7. Investment in Joint Venture (continued)
   ---------------------------
     Net cash flow from QOCC-1 Associates is distributed in the following
     order of priority:  first, to the payment of all debts and liabilities
     of QOCC-1 Associates and to fund reserves deemed reasonably necessary;
     second, to the partners in proportion to their respective invested
     capital until each has received a 9% return on invested capital;
     third, the balance, if any, to the partners in proportion to their
     interests.  Since its inception, QOCC-1 Associates has not provided
     the partners with a return that exceeds 9% of their invested capital.
     However, the General Partner believes that QOCC-1 Associates will
     provide the partners with a return exceeding 9% of their invested
     capital during the year ending December 31, 1996.

8. Deferred Expenses
   -----------------
     Deferred expenses consist of the following:


                                                         Unamortized Balance     Unamortized Balance
          Description                                    at September 30,1996    at December 31,1995
          -----------                                    --------------------   ----------------------
                                                                                   
      $35,072 acquisition fee for 205 Newbury St.
      loan.  This amount is amortized over the term
      of the loan agreement.                                      $5,687                   $8,531

      $113,468 acquisition fee for GCC mortgage loan.
      This amount was amortized over the original term
      of the loan agreement.                                           -                    8,105

      $152,880 acquisition fee for investment in the
      Affiliated Joint Venture.  This amount is amortized
      over a period of 31.5 years.                               115,469                  119,108

      $1,203,097 acquisition fees paid to the General
      Partner.   Prior to June 30, 1993, this amount was
      amortized over a period of 30 years.  Subsequent
      to June 30, 1993, the unamortized balance is
      amortized over a period of 8.5 years.                      636,584                  727,523










                                    15

          JOHN HANCOCK REALTY INCOME FUND-II LIMITED PARTNERSHIP
                   (A Massachusetts Limited Partnership)

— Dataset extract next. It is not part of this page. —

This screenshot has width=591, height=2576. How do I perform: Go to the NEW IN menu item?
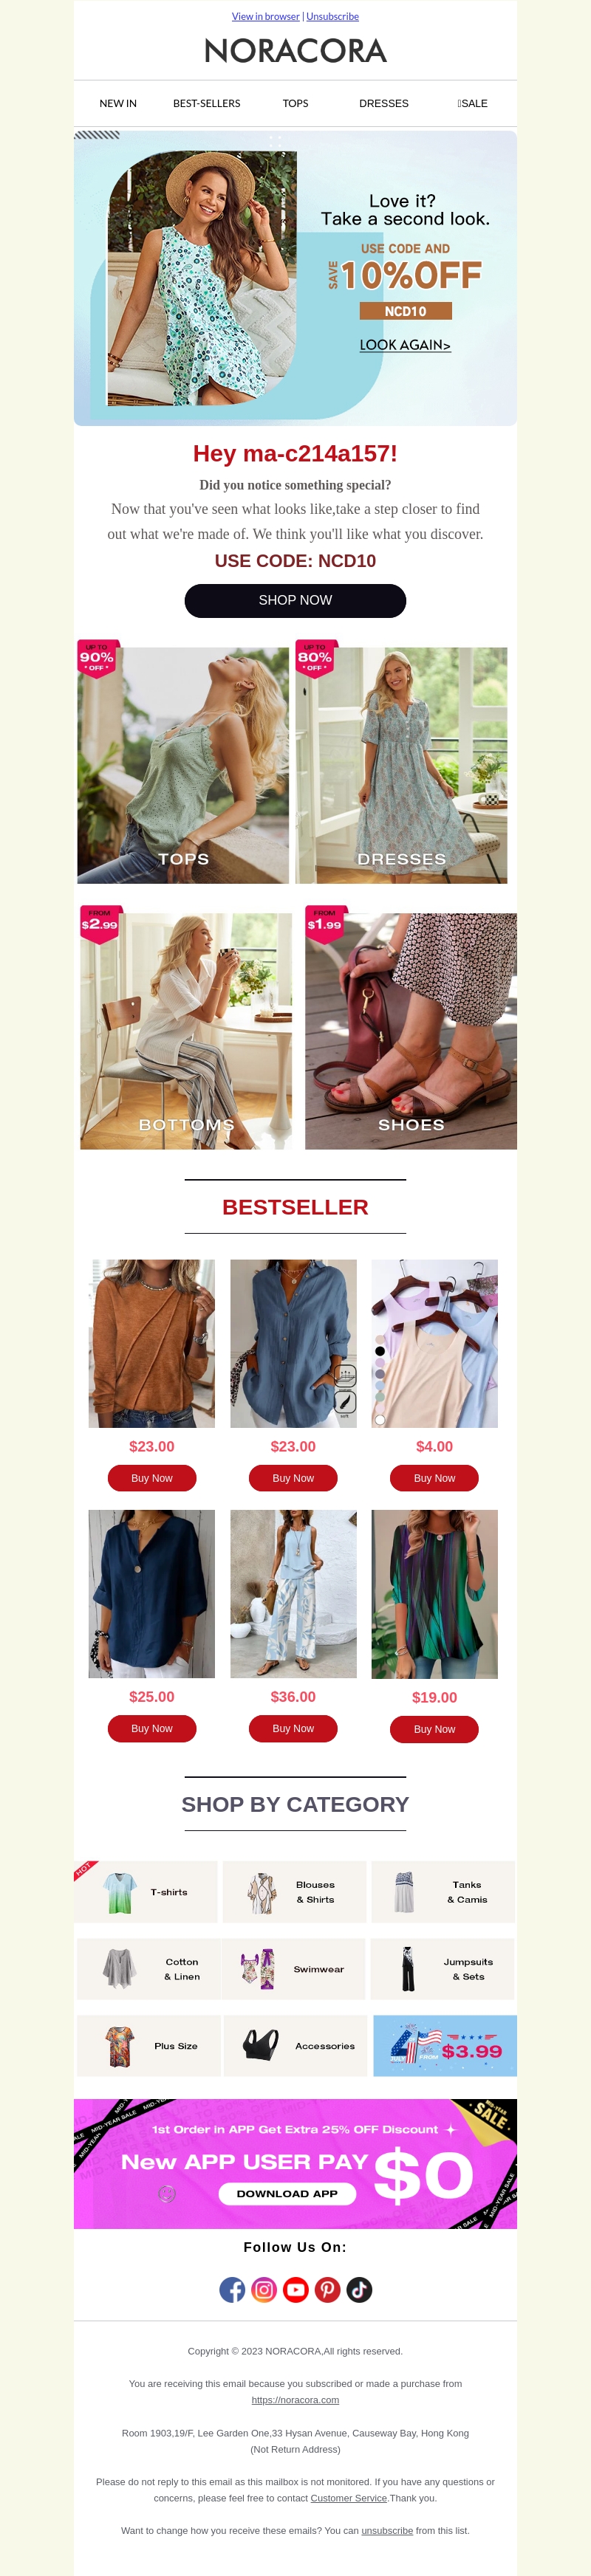click(118, 103)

                NOTES TO FINANCIAL STATEMENTS (continued)
                               (Unaudited)

8. Deferred Expenses (continued)
   -----------------


                                                         Unamortized Balance     Unamortized Balance
          Description                                    at September 30,1996    at December 31,1995
          -----------                                    --------------------   ----------------------
                                                                                   
      $260,132 of tenant improvements.  These amounts
      are amortized over the terms of the leases to which
      they relate.                                               125,769                  156,298

      $584,703 of lease commissions.  These amounts
      are amortized over the terms of the leases to which
      they relate.                                               255,128                  297,188
                                                              ----------               ----------
                                                              $1,138,637               $1,316,753
                                                              ==========               ==========


9. Federal Income Taxes
   --------------------
       A reconciliation of the net income reported in the Statements of
       Operations to the net income reported for federal income tax
       purposes is as follows:
       
       
                                                                  Nine Months Ended September 30,
                                                                         1996             1995
                                                                         ----             ----
                                                                                    
        Net income per Statements of Operations                       $1,893,010       $1,776,854

        Add/(deduct):  Excess of book depreciation
                        over tax depreciation                                77,546           80,117
                       Excess of book amortization
                        over tax amortization                                77,410           66,239
                       Other income                                       (119,377)        (214,403)
                                                                     ----------       ----------

        Net income for federal income tax purposes                    $1,928,589       $1,708,807
                                                                     ==========       ==========









                                    16

          JOHN HANCOCK REALTY INCOME FUND-II LIMITED PARTNERSHIP
                   (A Massachusetts Limited Partnership)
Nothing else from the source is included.